I told myself I will never again take a meal for granted. I will never again be in this position.
Then I remembered… I had been in this position before… 4 years ago. I hit rock bottom. I had no family here, and no one to catch me when I fell. I could barely come up with enough money to eat more than once a day, and I told myself every day that once I make some money again I’m never going to take a single thing for granted.
Then I got a new job and everything changed. I bought a new car, I had a big meal every night, and I spent entirely too much money on lunch every day because I was “too good to eat left overs”. I invested in designer jewelry and designer bags. I had money, and just like that, I forgot every lesson I learned from my struggle.
So here I am, 4 years later, not in nearly as bad of a position as I was back then, but struggling nonetheless.
That got me thinking of all of the times I told myself I’d never take something for granted again: When my father passed away (after the initial grief period) I swore I’d never take my family for granted … because life is too short. But eventually I forgot my grief and fell right back into old habits.

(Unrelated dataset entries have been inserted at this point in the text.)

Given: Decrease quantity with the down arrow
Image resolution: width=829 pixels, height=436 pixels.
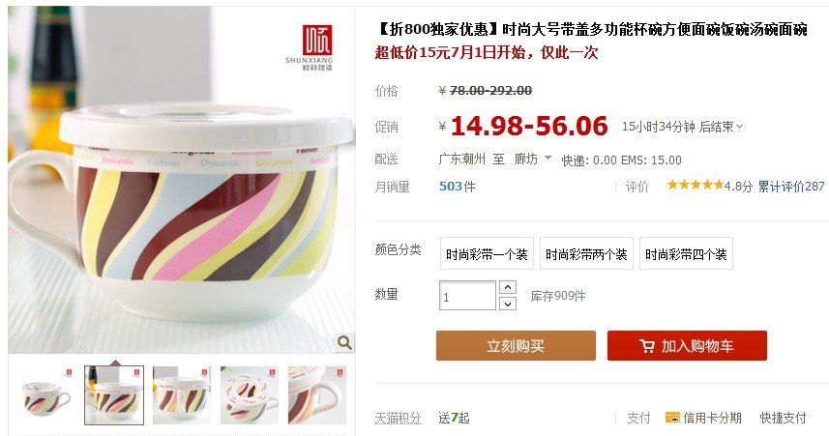Looking at the screenshot, I should [x=508, y=304].
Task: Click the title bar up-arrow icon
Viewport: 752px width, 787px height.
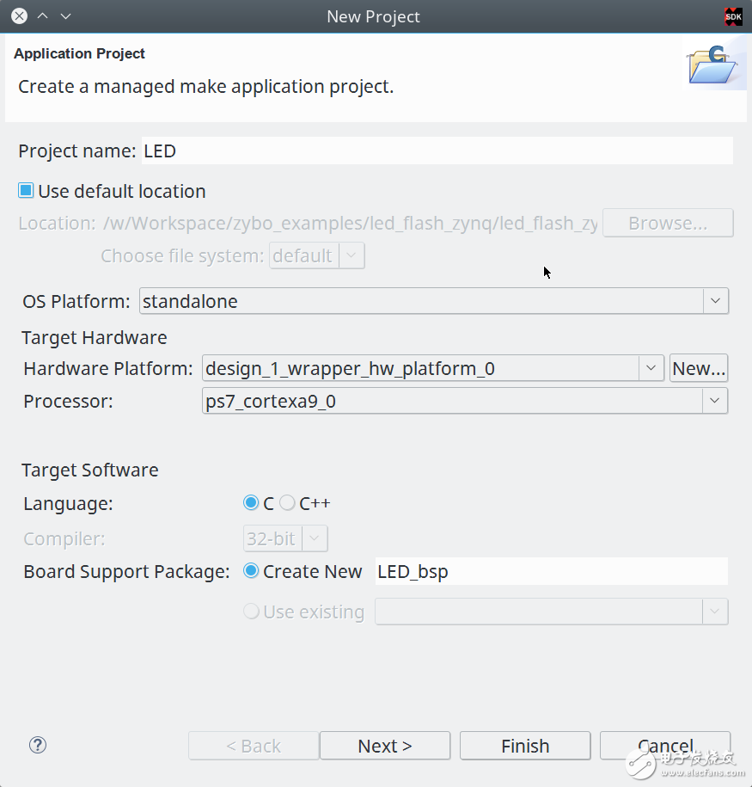Action: pos(43,16)
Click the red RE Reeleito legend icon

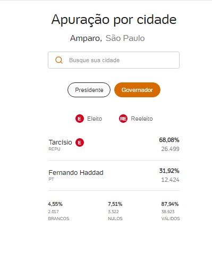pos(123,119)
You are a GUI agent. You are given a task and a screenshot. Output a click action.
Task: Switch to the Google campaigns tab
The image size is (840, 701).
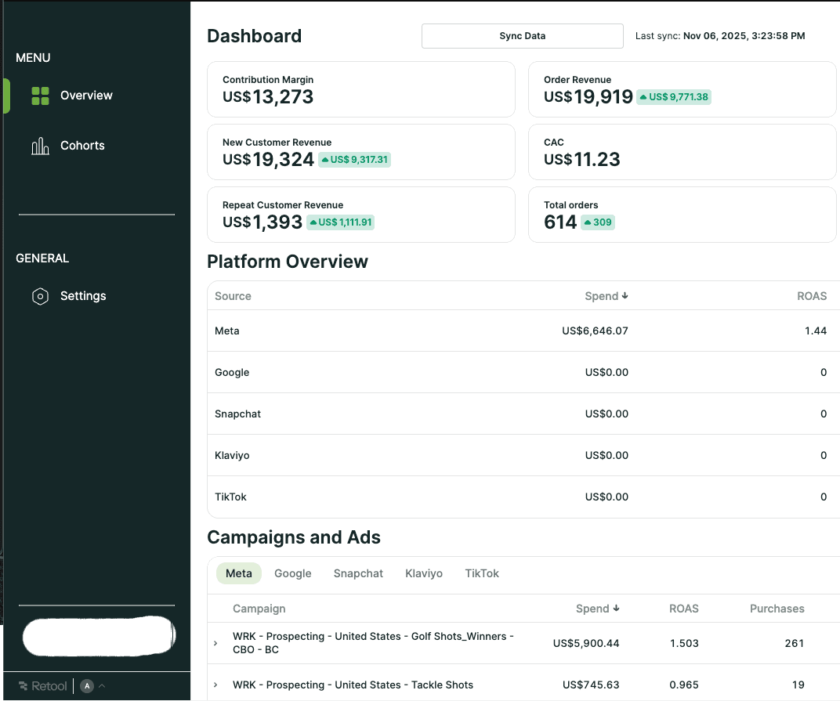pyautogui.click(x=292, y=573)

The sad thing is, I can think of at least 5 other times I faced a tragedy, or a struggle, and told myself “Never Again”, only to forget after a few months.
When tragedy hits, all we want to do is let go of what happened; we push it to the back of our minds and try to forget. This experience taught me that you should NEVER forget your tragedy. NEVER forget your grief. NEVER forget your struggle. Because everything you go through in life is a lesson.
Now I wake up every morning and think of my struggle. I think of all of the times I couldn’t afford to eat. I think of the pain I felt the moment they told me my father died. I think about the heartbreak I felt when the ultrasound technician couldn’t find our baby girl’s heart beat. And every morning I REMEMBER what is truly important in life, because I refuse to forget ever again.
So here I am: Struggling, not sure what’s going to happen next… and the happiest I’ve ever been. All because I wanted tacos for dinner.